[[ Record extracts open ]]

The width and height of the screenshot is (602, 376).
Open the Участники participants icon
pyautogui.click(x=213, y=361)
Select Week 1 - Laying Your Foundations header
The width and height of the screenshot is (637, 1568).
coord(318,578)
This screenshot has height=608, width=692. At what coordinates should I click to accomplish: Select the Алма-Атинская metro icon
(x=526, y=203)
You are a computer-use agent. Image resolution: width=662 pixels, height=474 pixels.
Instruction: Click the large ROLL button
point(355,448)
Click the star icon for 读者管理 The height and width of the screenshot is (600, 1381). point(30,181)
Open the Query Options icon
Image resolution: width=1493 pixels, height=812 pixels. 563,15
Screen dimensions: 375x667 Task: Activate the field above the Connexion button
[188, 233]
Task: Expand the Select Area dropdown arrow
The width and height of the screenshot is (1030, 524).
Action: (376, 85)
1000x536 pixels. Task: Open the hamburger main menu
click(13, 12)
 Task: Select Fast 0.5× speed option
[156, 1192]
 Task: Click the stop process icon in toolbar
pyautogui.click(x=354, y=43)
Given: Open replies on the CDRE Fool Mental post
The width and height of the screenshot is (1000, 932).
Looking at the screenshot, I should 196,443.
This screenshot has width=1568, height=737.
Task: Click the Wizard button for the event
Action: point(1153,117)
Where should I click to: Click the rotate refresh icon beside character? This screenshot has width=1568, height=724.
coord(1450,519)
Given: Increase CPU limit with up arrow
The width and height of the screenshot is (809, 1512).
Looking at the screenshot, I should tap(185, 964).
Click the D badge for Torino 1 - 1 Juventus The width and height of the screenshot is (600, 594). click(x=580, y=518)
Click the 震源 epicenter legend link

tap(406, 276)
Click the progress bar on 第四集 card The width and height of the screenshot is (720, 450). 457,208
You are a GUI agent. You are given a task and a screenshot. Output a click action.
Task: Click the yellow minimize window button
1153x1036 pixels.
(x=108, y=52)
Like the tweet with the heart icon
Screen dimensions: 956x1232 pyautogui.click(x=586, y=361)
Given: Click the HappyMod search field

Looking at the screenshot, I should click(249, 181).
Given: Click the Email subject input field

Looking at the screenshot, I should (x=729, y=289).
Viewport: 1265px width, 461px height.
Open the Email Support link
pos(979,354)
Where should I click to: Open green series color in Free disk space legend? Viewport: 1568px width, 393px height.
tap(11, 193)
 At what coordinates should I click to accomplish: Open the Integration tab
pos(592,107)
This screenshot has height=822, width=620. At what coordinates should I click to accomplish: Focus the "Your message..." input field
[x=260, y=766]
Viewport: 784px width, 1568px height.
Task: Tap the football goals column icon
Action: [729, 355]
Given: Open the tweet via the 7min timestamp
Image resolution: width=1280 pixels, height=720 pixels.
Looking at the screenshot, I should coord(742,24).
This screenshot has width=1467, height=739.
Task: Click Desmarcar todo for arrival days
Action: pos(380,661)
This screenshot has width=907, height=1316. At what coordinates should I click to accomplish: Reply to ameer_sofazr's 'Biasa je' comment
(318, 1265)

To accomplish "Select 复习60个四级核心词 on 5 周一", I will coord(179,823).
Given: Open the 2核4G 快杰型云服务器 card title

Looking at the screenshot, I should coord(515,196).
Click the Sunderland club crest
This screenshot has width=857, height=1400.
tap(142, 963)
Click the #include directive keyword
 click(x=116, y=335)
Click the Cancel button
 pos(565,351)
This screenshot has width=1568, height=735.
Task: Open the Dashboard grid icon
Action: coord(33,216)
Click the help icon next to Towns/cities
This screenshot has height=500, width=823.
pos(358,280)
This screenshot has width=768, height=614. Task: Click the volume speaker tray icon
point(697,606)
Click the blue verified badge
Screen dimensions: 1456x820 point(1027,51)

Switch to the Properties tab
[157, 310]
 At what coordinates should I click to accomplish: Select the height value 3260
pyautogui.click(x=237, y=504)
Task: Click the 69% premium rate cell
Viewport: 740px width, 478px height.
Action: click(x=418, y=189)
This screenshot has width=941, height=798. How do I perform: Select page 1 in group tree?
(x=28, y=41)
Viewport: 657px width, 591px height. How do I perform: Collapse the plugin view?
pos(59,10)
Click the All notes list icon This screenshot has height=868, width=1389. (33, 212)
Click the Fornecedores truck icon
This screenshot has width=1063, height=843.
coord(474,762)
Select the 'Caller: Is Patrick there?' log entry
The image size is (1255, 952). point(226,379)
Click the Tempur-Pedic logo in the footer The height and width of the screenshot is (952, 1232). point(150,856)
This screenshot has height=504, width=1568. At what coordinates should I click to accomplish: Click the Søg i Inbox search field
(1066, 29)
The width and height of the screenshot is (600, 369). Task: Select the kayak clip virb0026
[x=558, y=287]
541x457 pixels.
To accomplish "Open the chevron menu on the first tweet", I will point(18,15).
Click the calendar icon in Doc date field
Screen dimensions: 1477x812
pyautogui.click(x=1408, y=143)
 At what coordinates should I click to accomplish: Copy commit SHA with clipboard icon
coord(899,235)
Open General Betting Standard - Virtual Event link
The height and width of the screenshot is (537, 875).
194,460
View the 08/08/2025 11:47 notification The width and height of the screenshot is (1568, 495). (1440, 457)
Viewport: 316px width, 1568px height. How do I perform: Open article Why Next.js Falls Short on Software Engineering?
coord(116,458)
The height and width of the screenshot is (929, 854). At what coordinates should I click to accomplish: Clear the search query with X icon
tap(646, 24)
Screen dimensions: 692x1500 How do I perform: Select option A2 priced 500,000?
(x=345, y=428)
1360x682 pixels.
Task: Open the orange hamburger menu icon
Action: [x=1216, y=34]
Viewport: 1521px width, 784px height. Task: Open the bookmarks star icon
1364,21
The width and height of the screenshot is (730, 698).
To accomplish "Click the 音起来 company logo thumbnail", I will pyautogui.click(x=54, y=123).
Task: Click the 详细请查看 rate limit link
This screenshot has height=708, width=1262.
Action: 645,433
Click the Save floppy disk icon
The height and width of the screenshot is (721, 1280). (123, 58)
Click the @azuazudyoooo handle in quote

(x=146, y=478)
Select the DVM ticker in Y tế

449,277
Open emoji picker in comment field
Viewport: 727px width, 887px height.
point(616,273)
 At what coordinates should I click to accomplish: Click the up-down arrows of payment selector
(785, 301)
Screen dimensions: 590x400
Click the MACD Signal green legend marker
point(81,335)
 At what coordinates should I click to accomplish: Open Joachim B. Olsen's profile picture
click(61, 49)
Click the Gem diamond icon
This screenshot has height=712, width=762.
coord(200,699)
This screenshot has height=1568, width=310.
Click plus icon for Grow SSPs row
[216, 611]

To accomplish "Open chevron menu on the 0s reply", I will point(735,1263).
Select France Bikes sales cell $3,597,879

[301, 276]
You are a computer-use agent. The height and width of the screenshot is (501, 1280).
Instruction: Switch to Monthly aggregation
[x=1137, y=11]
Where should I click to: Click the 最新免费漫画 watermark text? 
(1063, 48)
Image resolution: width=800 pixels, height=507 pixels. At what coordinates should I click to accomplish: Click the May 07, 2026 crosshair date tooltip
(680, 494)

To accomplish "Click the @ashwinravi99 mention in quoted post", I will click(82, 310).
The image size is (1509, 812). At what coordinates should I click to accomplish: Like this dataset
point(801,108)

[[ Record extracts closed ]]

▶ How to complete this task: Transcribe the records above in full, exactly as they stand.

▶ The completed task:
The width and height of the screenshot is (602, 376).
Open the Участники participants icon
pyautogui.click(x=213, y=361)
Select Week 1 - Laying Your Foundations header
The width and height of the screenshot is (637, 1568).
coord(318,578)
This screenshot has height=608, width=692. At what coordinates should I click to accomplish: Select the Алма-Атинская metro icon
(x=526, y=203)
You are a computer-use agent. Image resolution: width=662 pixels, height=474 pixels.
Instruction: Click the large ROLL button
point(355,448)
Click the star icon for 读者管理 The height and width of the screenshot is (600, 1381). point(30,181)
Open the Query Options icon
Image resolution: width=1493 pixels, height=812 pixels. 563,15
Screen dimensions: 375x667 Task: Activate the field above the Connexion button
[188, 233]
Task: Expand the Select Area dropdown arrow
The width and height of the screenshot is (1030, 524).
Action: (376, 85)
1000x536 pixels. Task: Open the hamburger main menu
click(13, 12)
 Task: Select Fast 0.5× speed option
[156, 1192]
 Task: Click the stop process icon in toolbar
pyautogui.click(x=354, y=43)
Given: Open replies on the CDRE Fool Mental post
The width and height of the screenshot is (1000, 932).
Looking at the screenshot, I should 196,443.
This screenshot has width=1568, height=737.
Task: Click the Wizard button for the event
Action: point(1153,117)
Where should I click to: Click the rotate refresh icon beside character? This screenshot has width=1568, height=724.
coord(1450,519)
Given: Increase CPU limit with up arrow
The width and height of the screenshot is (809, 1512).
Looking at the screenshot, I should tap(185, 964).
Click the D badge for Torino 1 - 1 Juventus The width and height of the screenshot is (600, 594). click(x=580, y=518)
Click the 震源 epicenter legend link

tap(406, 276)
Click the progress bar on 第四集 card The width and height of the screenshot is (720, 450). 457,208
You are a GUI agent. You are given a task and a screenshot. Output a click action.
Task: Click the yellow minimize window button
1153x1036 pixels.
(x=108, y=52)
Like the tweet with the heart icon
Screen dimensions: 956x1232 pyautogui.click(x=586, y=361)
Given: Click the HappyMod search field

Looking at the screenshot, I should click(249, 181).
Given: Click the Email subject input field

Looking at the screenshot, I should (x=729, y=289).
Viewport: 1265px width, 461px height.
Open the Email Support link
pos(979,354)
Where should I click to: Open green series color in Free disk space legend? Viewport: 1568px width, 393px height.
tap(11, 193)
 At what coordinates should I click to accomplish: Open the Integration tab
pos(592,107)
This screenshot has height=822, width=620. At what coordinates should I click to accomplish: Focus the "Your message..." input field
[x=260, y=766]
Viewport: 784px width, 1568px height.
Task: Tap the football goals column icon
Action: [729, 355]
Given: Open the tweet via the 7min timestamp
Image resolution: width=1280 pixels, height=720 pixels.
Looking at the screenshot, I should coord(742,24).
This screenshot has width=1467, height=739.
Task: Click Desmarcar todo for arrival days
Action: pos(380,661)
This screenshot has width=907, height=1316. At what coordinates should I click to accomplish: Reply to ameer_sofazr's 'Biasa je' comment
(318, 1265)

To accomplish "Select 复习60个四级核心词 on 5 周一", I will coord(179,823).
Given: Open the 2核4G 快杰型云服务器 card title

Looking at the screenshot, I should coord(515,196).
Click the Sunderland club crest
This screenshot has width=857, height=1400.
tap(142, 963)
Click the #include directive keyword
 click(x=116, y=335)
Click the Cancel button
 pos(565,351)
This screenshot has width=1568, height=735.
Task: Open the Dashboard grid icon
Action: coord(33,216)
Click the help icon next to Towns/cities
This screenshot has height=500, width=823.
pos(358,280)
This screenshot has width=768, height=614. Task: Click the volume speaker tray icon
point(697,606)
Click the blue verified badge
Screen dimensions: 1456x820 point(1027,51)

Switch to the Properties tab
[157, 310]
 At what coordinates should I click to accomplish: Select the height value 3260
pyautogui.click(x=237, y=504)
Task: Click the 69% premium rate cell
Viewport: 740px width, 478px height.
Action: click(x=418, y=189)
This screenshot has width=941, height=798. How do I perform: Select page 1 in group tree?
(x=28, y=41)
Viewport: 657px width, 591px height. How do I perform: Collapse the plugin view?
pos(59,10)
Click the All notes list icon This screenshot has height=868, width=1389. (33, 212)
Click the Fornecedores truck icon
This screenshot has width=1063, height=843.
coord(474,762)
Select the 'Caller: Is Patrick there?' log entry
The image size is (1255, 952). point(226,379)
Click the Tempur-Pedic logo in the footer The height and width of the screenshot is (952, 1232). point(150,856)
This screenshot has height=504, width=1568. At what coordinates should I click to accomplish: Click the Søg i Inbox search field
(1066, 29)
The width and height of the screenshot is (600, 369). Task: Select the kayak clip virb0026
[x=558, y=287]
541x457 pixels.
To accomplish "Open the chevron menu on the first tweet", I will point(18,15).
Click the calendar icon in Doc date field
Screen dimensions: 1477x812
pyautogui.click(x=1408, y=143)
 At what coordinates should I click to accomplish: Copy commit SHA with clipboard icon
coord(899,235)
Open General Betting Standard - Virtual Event link
The height and width of the screenshot is (537, 875).
194,460
View the 08/08/2025 11:47 notification The width and height of the screenshot is (1568, 495). (1440, 457)
Viewport: 316px width, 1568px height. How do I perform: Open article Why Next.js Falls Short on Software Engineering?
coord(116,458)
The height and width of the screenshot is (929, 854). At what coordinates should I click to accomplish: Clear the search query with X icon
tap(646, 24)
Screen dimensions: 692x1500 How do I perform: Select option A2 priced 500,000?
(x=345, y=428)
1360x682 pixels.
Task: Open the orange hamburger menu icon
Action: [x=1216, y=34]
Viewport: 1521px width, 784px height. Task: Open the bookmarks star icon
1364,21
The width and height of the screenshot is (730, 698).
To accomplish "Click the 音起来 company logo thumbnail", I will pyautogui.click(x=54, y=123).
Task: Click the 详细请查看 rate limit link
This screenshot has height=708, width=1262.
Action: 645,433
Click the Save floppy disk icon
The height and width of the screenshot is (721, 1280). (123, 58)
Click the @azuazudyoooo handle in quote

(x=146, y=478)
Select the DVM ticker in Y tế

449,277
Open emoji picker in comment field
Viewport: 727px width, 887px height.
point(616,273)
 At what coordinates should I click to accomplish: Click the up-down arrows of payment selector
(785, 301)
Screen dimensions: 590x400
Click the MACD Signal green legend marker
point(81,335)
 At what coordinates should I click to accomplish: Open Joachim B. Olsen's profile picture
click(61, 49)
Click the Gem diamond icon
This screenshot has height=712, width=762.
coord(200,699)
This screenshot has height=1568, width=310.
Click plus icon for Grow SSPs row
[216, 611]

To accomplish "Open chevron menu on the 0s reply", I will point(735,1263).
Select France Bikes sales cell $3,597,879

[301, 276]
You are a computer-use agent. The height and width of the screenshot is (501, 1280).
Instruction: Switch to Monthly aggregation
[x=1137, y=11]
Where should I click to: Click the 最新免费漫画 watermark text? 
(1063, 48)
Image resolution: width=800 pixels, height=507 pixels. At what coordinates should I click to accomplish: Click the May 07, 2026 crosshair date tooltip
(680, 494)

To accomplish "Click the @ashwinravi99 mention in quoted post", I will click(82, 310).
The image size is (1509, 812). At what coordinates should I click to accomplish: Like this dataset
point(801,108)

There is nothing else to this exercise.